Here are some questions to ask yourself as you evaluate your institution’s process for assisting students with their college funding:
Are you helping applicants complete the Free Application for Federal Student Aid (FAFSA)?
FAFSA completion has been getting a lot of attention lately as institutions and organizations are looking at closing the opportunity gap for students with limited means. Nationally, only about 40 percent of high school seniors complete the FAFSA versus the 66 percent who go to college. The 2016 Ahead of the Herd FAFSAA Completion Report provides information for each state’s FAFSA completion rate. Rates range from a low of 18.6 percent for Utah to a high of 62.3 percent for Tennessee. In addition, the National College Access Network (NCAN) reports on FAFSA completion rates for 68 U.S. cities for the high school class of 2015. The average for all 68 cities is 48 percent. Despite the efforts underway such as high school nights and College Goal Sunday events, families need additional assistance in completing their financial aid applications.
A recent article in Education Week reports that Where Students Need Financial Aid the Most, Fewer Apply. In the first national study to examine the correlation between a school district’s wealth and its FAFSA application rate, the poorer the school district, the less likely students are to fill out the FAFSA. While some states are exceptions, generally, each 10-percentage-point increase in a district’s poverty rate tends to be accompanied by a three-percentage-point decline in its FAFSA completion rate. This particular report suggests that states not only focus attention on improving the rates, but they should also consider focusing particular effort in high-poverty school districts.

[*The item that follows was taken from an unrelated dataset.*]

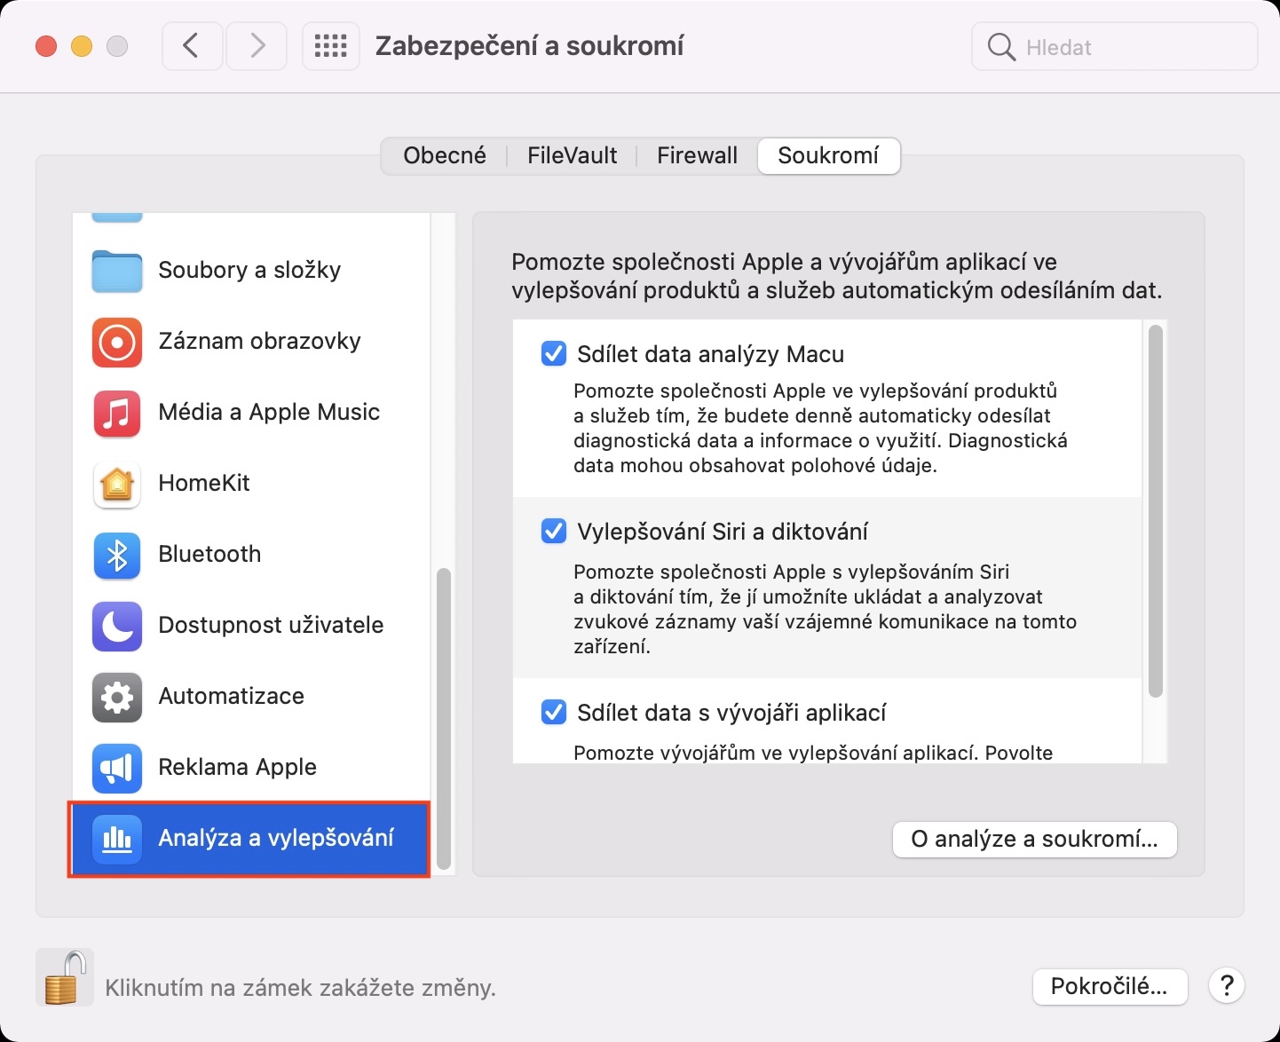Switch to the Obecné tab
1280x1042 pixels.
pyautogui.click(x=445, y=156)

Are you tracking FAFSA completion for continuing students?
As I’ve travelled around the country talking about this issue, I always ask if anyone is tracking FAFSAA completion rates for continuing students at their institutions. Most of the time, the response is “no.” In Here Today, Gone Tomorrow? Investigating Rates and Patterns of Financial Aid Renewal Among College Freshmen, the authors found that approximately three-fourths of students refile a FAFSA for the following year, while one-quarter do not refile. Further, Pell Grant recipients are more likely to refile (83.3%) and Pell Grant recipients who earn a 3.0 or higher GPA their freshman year refile at 84.5%.
What can you do to help students complete the FAFSA?

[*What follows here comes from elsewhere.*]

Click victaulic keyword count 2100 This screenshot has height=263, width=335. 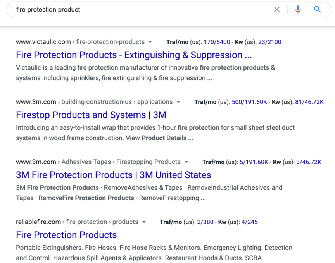(274, 42)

In Financial Aid Mindsets among Low Income Students from October of 2016, NCAN reports that undeserved students are greatly misinformed or completely uninformed as it relates to financial aid for postsecondary education. Despite all the information available about financial aid, it’s not getting to the students who need it most.
The report recommends that institutions provide one-on-one assistance in completing financial aid applications, facilitating the online completion of the FAFSA and requiring students to meet with financial aid staff. These activities can help drive up FAFSA completion rates for both incoming and returning students.